Ti amo, e per carpirlo sono dovuto arrivare a vederti rischiare la morte.

Sasuke non poteva certo entrare in quello stato, Kisame si chiuse la porta alle spalle mettendocisi davanti.

"Kisame, mi dispiace è tutta colpa mia." Sasuke era in preda a degli spasmi talmente violenti che riuscivano a fermargli il respiro a momenti "Itachi ha fatto tutto per me anche dopo essere stato aggredito. Fa tutto per me da quando sono nato. E io cosa ho fatto? Sono solo stato capace di tartassarlo di telefonate angoscianti invece di andare ad applaudirlo dal vivo. Sono talmente infantile che non so vivere senza i suoi consigli. Quello che ho fatto con Madara... Temari che è tornata alla carica... Mi dispiace, se dovesse morire io..."

Le parole affrante di Sasuke si interruppero nell'abbraccio stretto di Kisame.

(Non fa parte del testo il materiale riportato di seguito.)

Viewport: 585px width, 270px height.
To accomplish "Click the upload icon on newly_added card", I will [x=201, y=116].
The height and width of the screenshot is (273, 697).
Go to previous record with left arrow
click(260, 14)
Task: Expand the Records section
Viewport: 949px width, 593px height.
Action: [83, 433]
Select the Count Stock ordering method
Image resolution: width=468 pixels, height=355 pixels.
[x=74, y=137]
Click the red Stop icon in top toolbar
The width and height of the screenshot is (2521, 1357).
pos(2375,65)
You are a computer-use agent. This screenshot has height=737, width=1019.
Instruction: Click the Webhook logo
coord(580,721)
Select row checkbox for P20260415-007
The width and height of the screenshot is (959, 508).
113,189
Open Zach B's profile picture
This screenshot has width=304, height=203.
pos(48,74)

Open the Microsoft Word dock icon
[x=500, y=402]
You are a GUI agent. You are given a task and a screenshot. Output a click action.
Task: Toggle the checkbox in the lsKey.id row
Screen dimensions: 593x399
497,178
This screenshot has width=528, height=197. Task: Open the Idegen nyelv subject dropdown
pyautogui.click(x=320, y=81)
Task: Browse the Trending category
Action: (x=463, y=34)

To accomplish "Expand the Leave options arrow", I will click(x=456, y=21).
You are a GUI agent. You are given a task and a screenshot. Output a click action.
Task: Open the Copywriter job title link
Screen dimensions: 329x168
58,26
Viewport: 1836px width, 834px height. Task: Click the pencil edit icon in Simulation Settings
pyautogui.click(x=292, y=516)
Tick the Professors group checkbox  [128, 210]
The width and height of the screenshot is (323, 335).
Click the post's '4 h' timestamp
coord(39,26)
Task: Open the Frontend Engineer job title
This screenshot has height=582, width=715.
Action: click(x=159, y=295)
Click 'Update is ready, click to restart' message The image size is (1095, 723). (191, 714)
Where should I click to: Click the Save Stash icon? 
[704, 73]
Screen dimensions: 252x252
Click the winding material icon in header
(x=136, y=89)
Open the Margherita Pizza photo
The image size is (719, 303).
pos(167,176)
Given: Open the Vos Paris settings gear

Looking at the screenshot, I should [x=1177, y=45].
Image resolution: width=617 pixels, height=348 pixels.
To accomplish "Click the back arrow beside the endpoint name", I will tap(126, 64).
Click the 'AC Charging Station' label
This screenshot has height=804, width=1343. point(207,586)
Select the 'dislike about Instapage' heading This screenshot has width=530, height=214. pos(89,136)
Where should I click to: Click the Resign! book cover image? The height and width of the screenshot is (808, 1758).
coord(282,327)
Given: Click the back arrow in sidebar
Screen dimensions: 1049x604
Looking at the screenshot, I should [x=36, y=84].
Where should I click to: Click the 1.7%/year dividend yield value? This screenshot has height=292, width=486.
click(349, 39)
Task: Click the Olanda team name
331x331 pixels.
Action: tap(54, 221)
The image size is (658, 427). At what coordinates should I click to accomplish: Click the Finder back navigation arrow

"Sasuke, io devo solo ringraziarti, invece, hai difeso il nostro amore con tutti mezzi che avevi a disposizione. Cercare i consigli di un fratello maggiore non significa essere infantili, vuol dire volersi bene."

Il viso del moro affondò nella spalla di Kisame che iniziò a cullarlo leggermente. Sakura si unì all'abbraccio, nessuno dei tre avrebbe saputo dire per quanto tempo rimasero così.